With the Gross Domestic Product (GDP) at Constant (2011-12) Prices in Q4 of 2018-19 estimated at Rs 37.20 lakh crore, as against Rs 35.15 lakh crore in Q4 of 2017-18, showing a growth rate of 5.8 per cent for the January-March quarter of financial year 2018-19, which happens to be lowest growth rate in the past five financial years, the government is expected to focus on improving infrastructure in the full Budget of 2019 to arrest the economic slowdown.
“It is expected that the government would come out with measures which are expected to boost infrastructure so as to combat the slowing economy,” says CA Karan Batra, Founder and CEO of CharteredClub.com.
Sluggish growth in the agriculture, forestry and fishing sector (2.9 per cent growth), the mining sector (1.3 per cent growth) and manufacturing (6.9 per cent growth) led the slowdown of economy. Moreover, with China ahead at 6.4 per cent GDP growth in the March quarter and India’s GDP growth estimate for the entire financial year 2018-19 at 6.8 per cent, it means India is no longer the fastest growing major economy in the world.

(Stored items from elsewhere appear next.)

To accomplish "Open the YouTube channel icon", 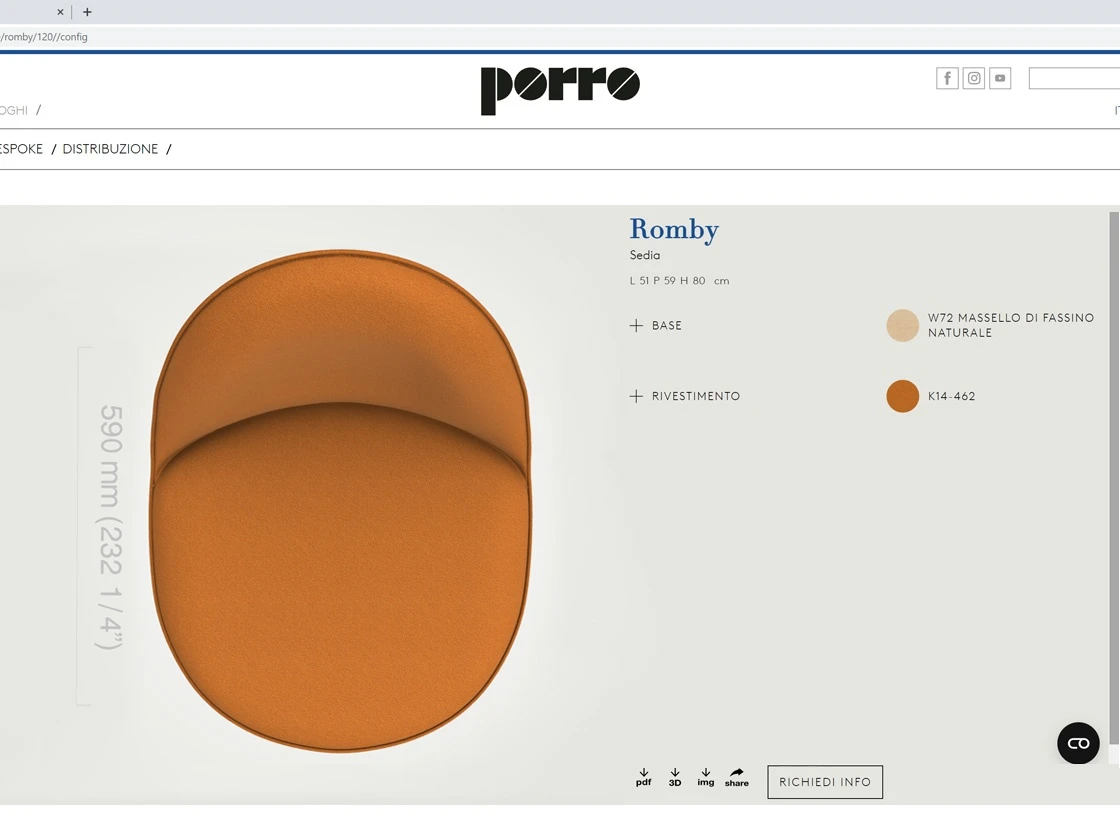I will pyautogui.click(x=1000, y=78).
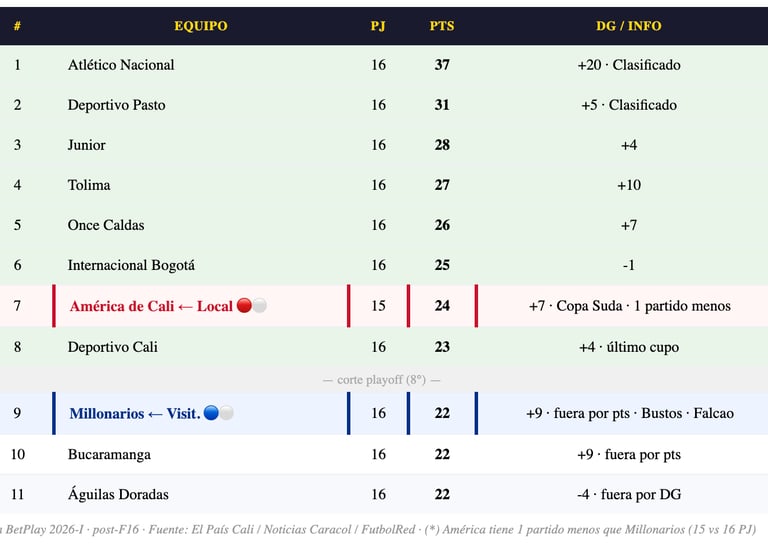Click the white circle after Millonarios Visit.
Image resolution: width=768 pixels, height=548 pixels.
coord(226,413)
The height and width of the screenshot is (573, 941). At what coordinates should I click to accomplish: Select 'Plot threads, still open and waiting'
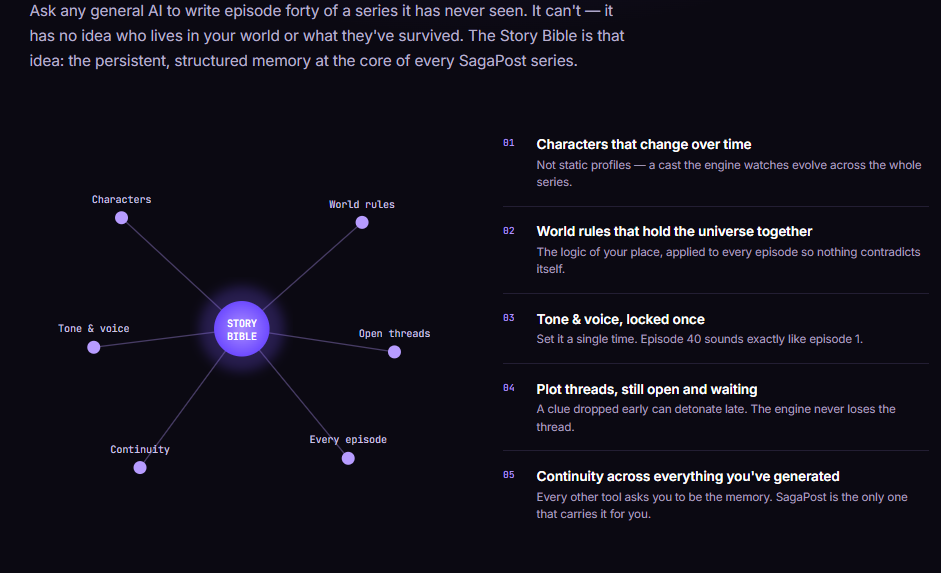pyautogui.click(x=646, y=389)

Not only sectors like agriculture, mining etc are under stress, but the National Sample Survey Office’s (NSSO) job survey for 2017-18, that has been released by the Ministry of Statistics and Program Implementation (MoSPI) after a long delay, has shown a spike in the unemployment rate to a 45-year high of over 6 per cent.

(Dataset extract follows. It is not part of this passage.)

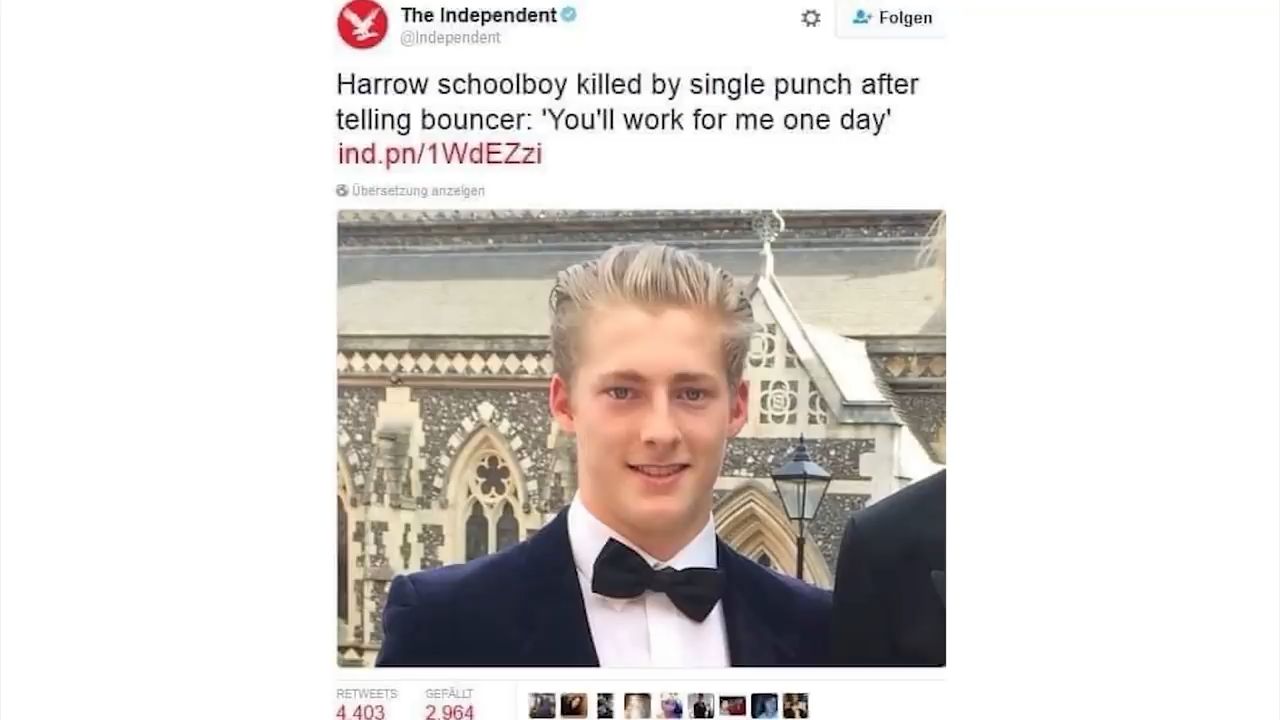The image size is (1280, 720).
Task: Click The Independent eagle logo avatar
Action: (x=362, y=24)
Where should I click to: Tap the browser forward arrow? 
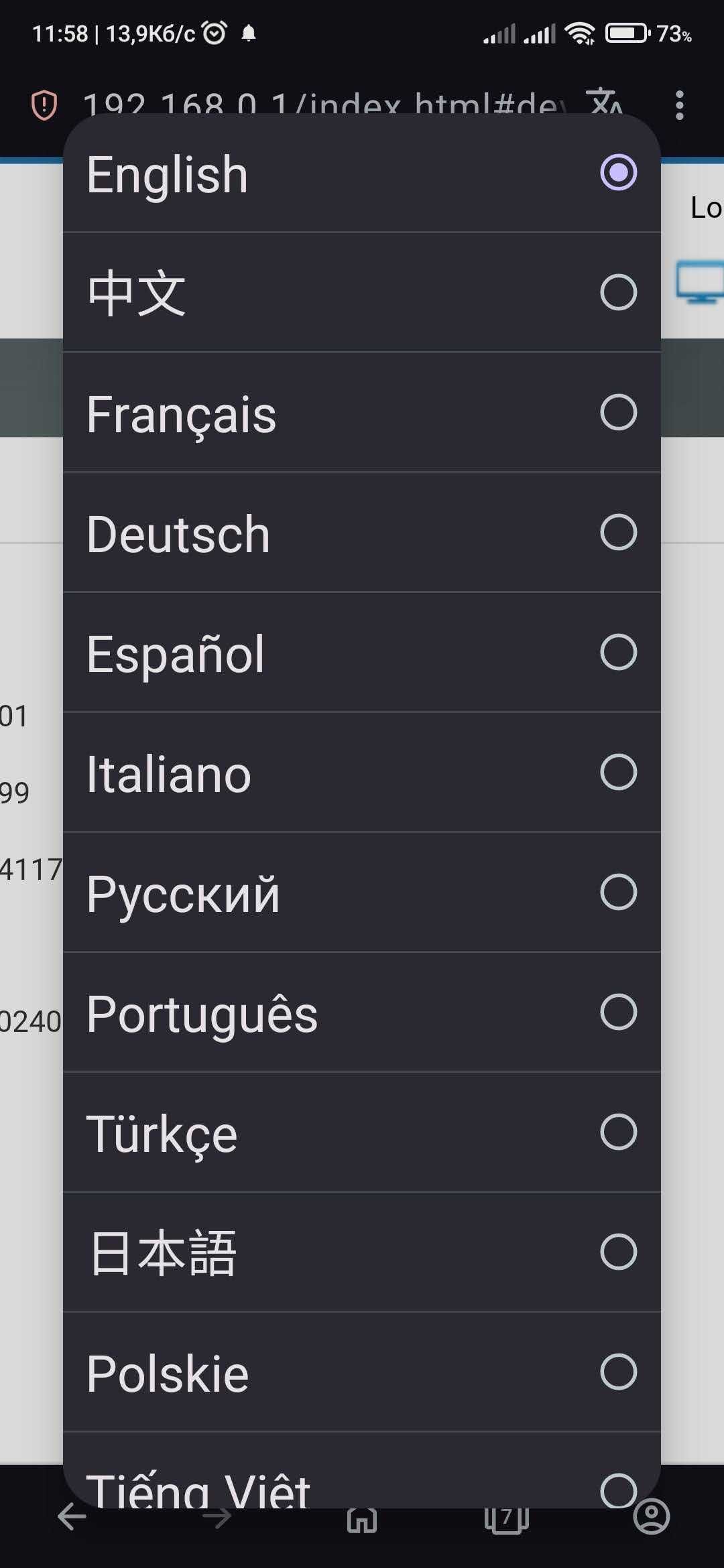pos(217,1517)
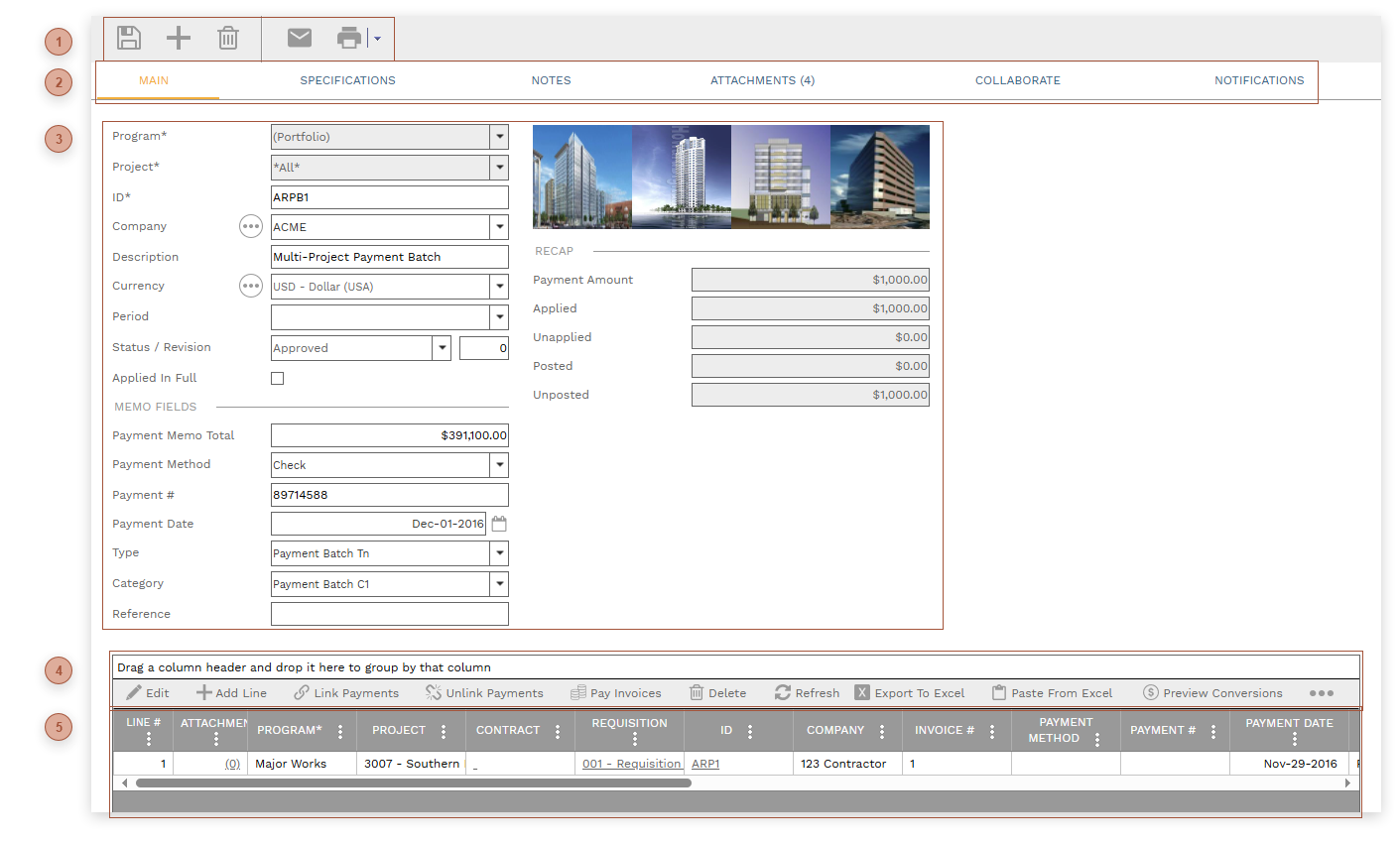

The annual report (July 2017-June 2018) of the Periodic Labour Force Survey (PLFS) pegs the all India unemployment rate at 6.1 per cent in the given year. Unemployment was higher in the urban areas as compared to the rural as the data showed that 7.8 per cent of the employable urban youths and 5.3 per cent of employable rural youths were without jobs.
A budgetary stimulus to infrastructure is also expected to create jobs, along with providing boost to the economy.

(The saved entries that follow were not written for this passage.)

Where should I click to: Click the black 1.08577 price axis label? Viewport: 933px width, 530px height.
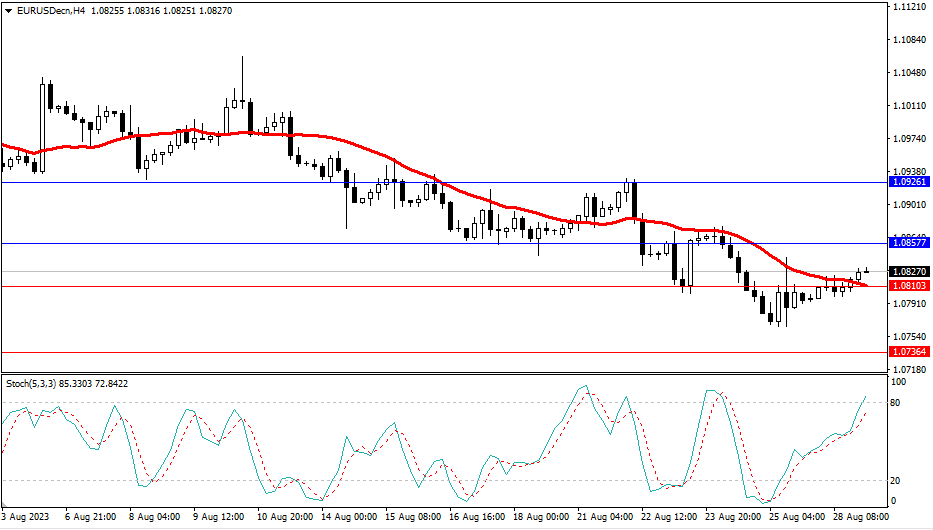908,243
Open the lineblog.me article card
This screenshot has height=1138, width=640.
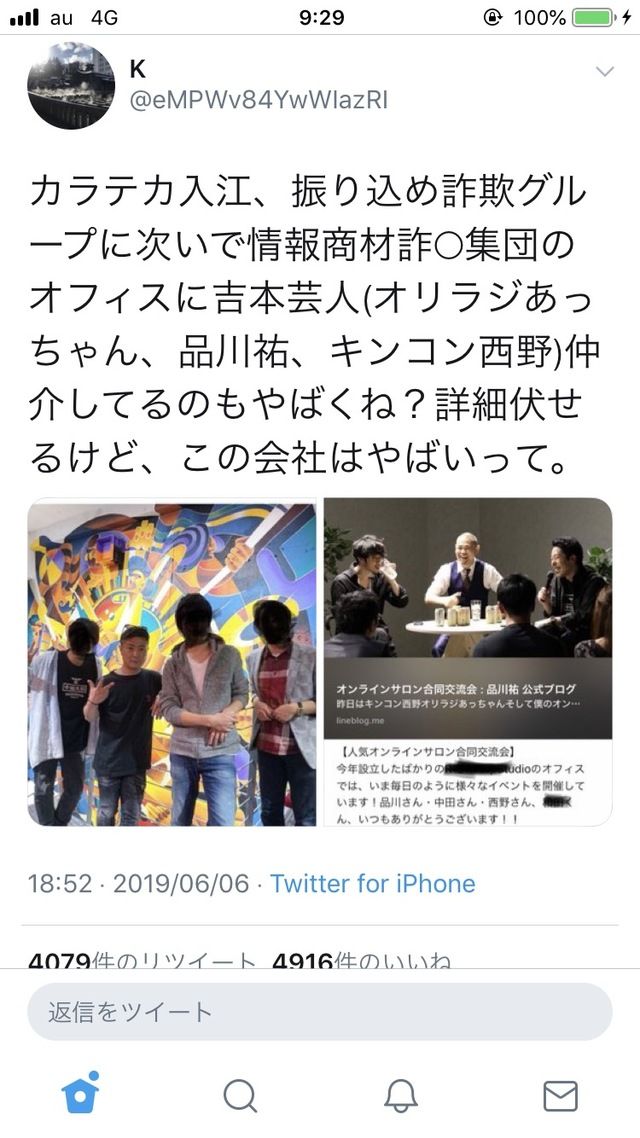(x=468, y=699)
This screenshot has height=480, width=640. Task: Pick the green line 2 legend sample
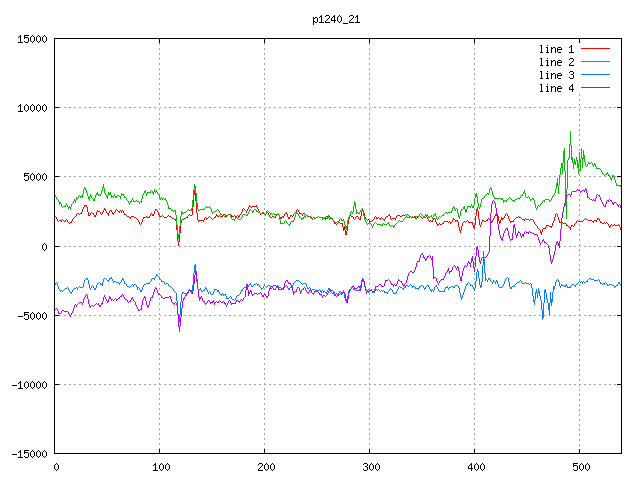click(596, 62)
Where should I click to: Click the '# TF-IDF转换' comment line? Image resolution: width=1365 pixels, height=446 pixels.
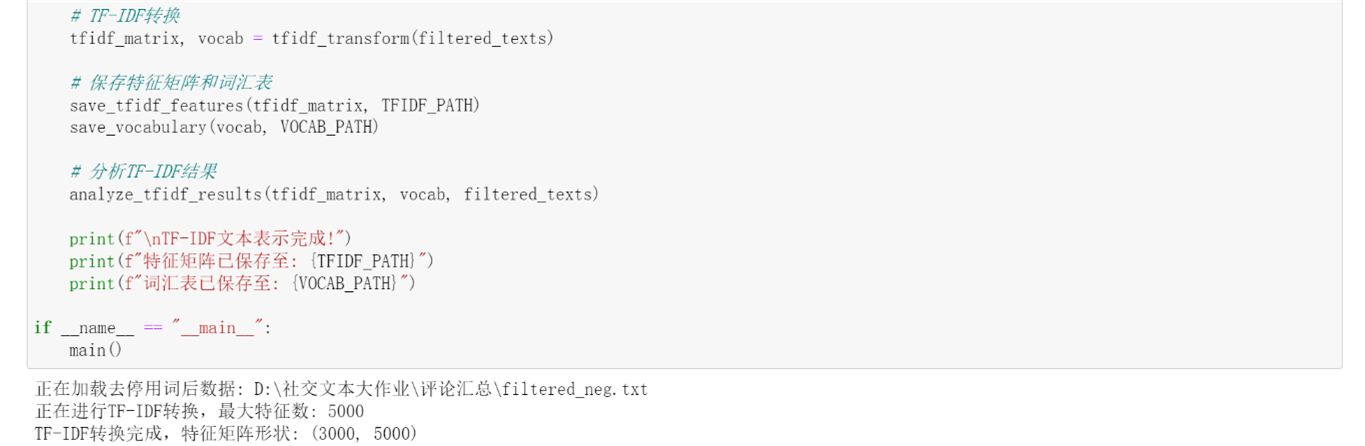pyautogui.click(x=125, y=16)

Apart from slowing economy and high joblessness, another concern is fall in exports in high-performance sectors such as gems and jewellery and engineering products. While the overall goods exports slowed down by 0.64 per cent (year-on-year) to $26.07 billion in April, imports recorded a 4.48 per cent growth to $41.4 billion in the month resulting in widening of trade deficit to $15.33 billion.
According to estimates by the Commerce & Industry Ministry, India’s export performance in April is in stark contrast to exports growing at 11 per cent in March to $32.55 billion, which was the highest monthly performance.
To counter the problem of widening of trade deficit, the government is also expected to provide budgetary support to boost exports. “The government may relook at the SEZ Policy as well, which will boost exports,” said Batra.
However, with a high deficit of about 15 per cent in direct tax collection, there is little scope that the government would dole out any tax sops.
When asked if anything is expected on income tax or capital gain tax from the upcoming Budget, Batra said, “The expectations about change in Income Tax Slabs and Capital Gains Tax are low, as the government had already announced the same in the Interim Budget.”
“Moreover, the government is already struggling to meet its target and therefore it is unlikely that the govt will give more relief,” he added.